The new CDC guidance issued Friday prioritizes in-person instruction. In a press call Friday, CDC Director Rochelle P. Walensky said, “The decision to go back to in-person instruction is not one that any of us take lightly. Believe me, I know. At CDC, we have thoroughly reviewed the science and engaged with stakeholders as we worked to produce an operational strategy to support safe, in-person instruction and protect teachers, students and other school staff.”
In the Mississippi study, attending social events such as parties, weddings or play dates was a far greater factor in children testing positive for COVID-19 than attending school or a childcare center. In rural Wisconsin schools where mask-wearing was prevalent, the CDC found the occurrence of the virus was nearly 40% lower than in the surrounding community, with no infections acquired at school among staff members.

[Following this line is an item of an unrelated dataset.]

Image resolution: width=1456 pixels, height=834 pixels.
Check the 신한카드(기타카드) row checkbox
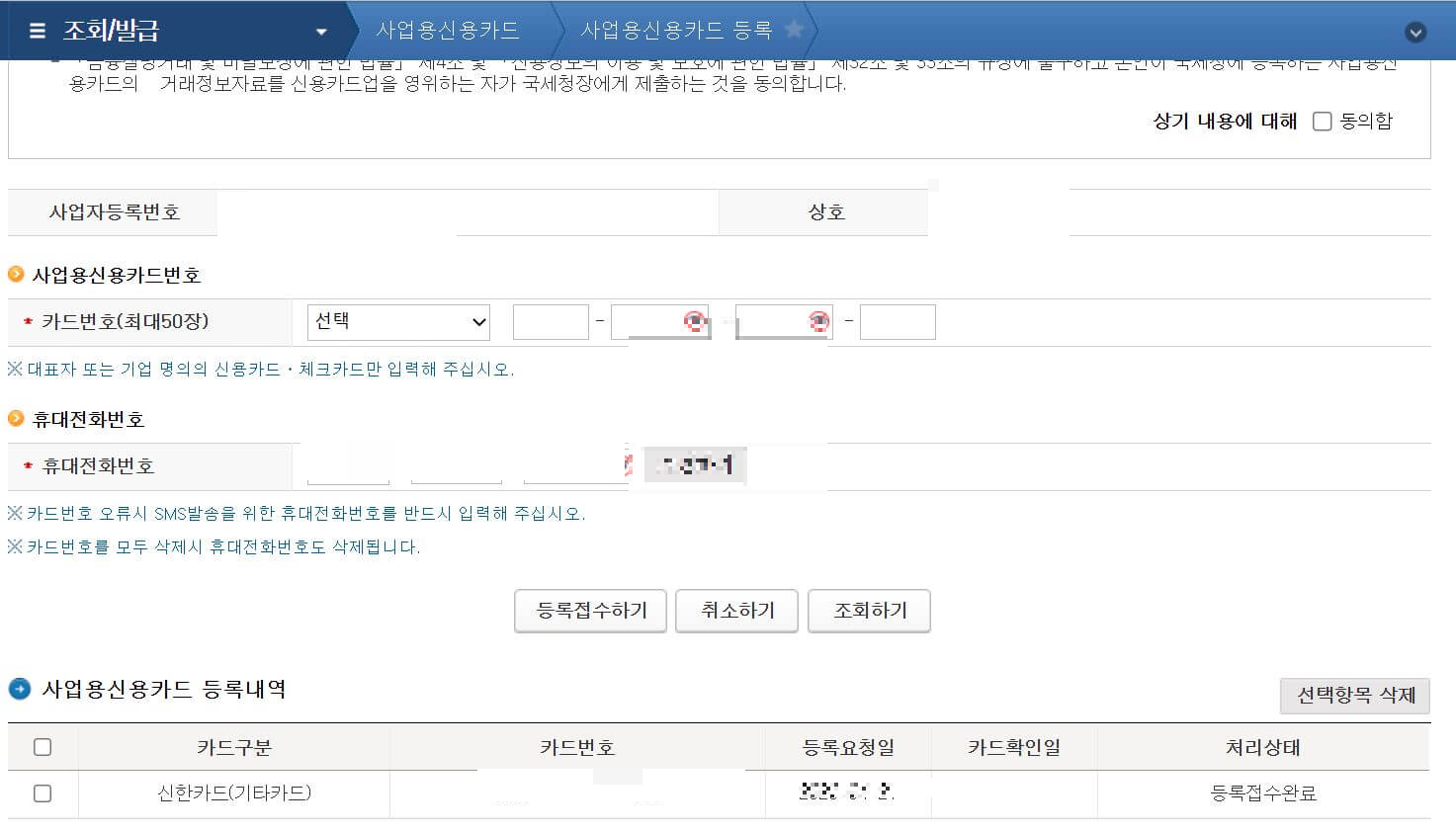[x=42, y=792]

In its updated and color-coded guidance, the CDC said elementary schools can open and remain open even if COVID-19 transmission levels reach the red zone, indicating high community transmission. However, while in the red zone, the CDC recommends elementary schools reduce the number of students in the building through a hybrid model, which mixes building classes with online ones.
For older students who appear to have a greater ability to transmit the virus, the CDC takes a different tack, advising, “Middle and high schools (should be) in virtual only instruction unless they can strictly implement all mitigation strategies, and have few cases; schools that are already open for in-person instruction can remain open, but only if they strictly implement mitigation strategies and have few cases.”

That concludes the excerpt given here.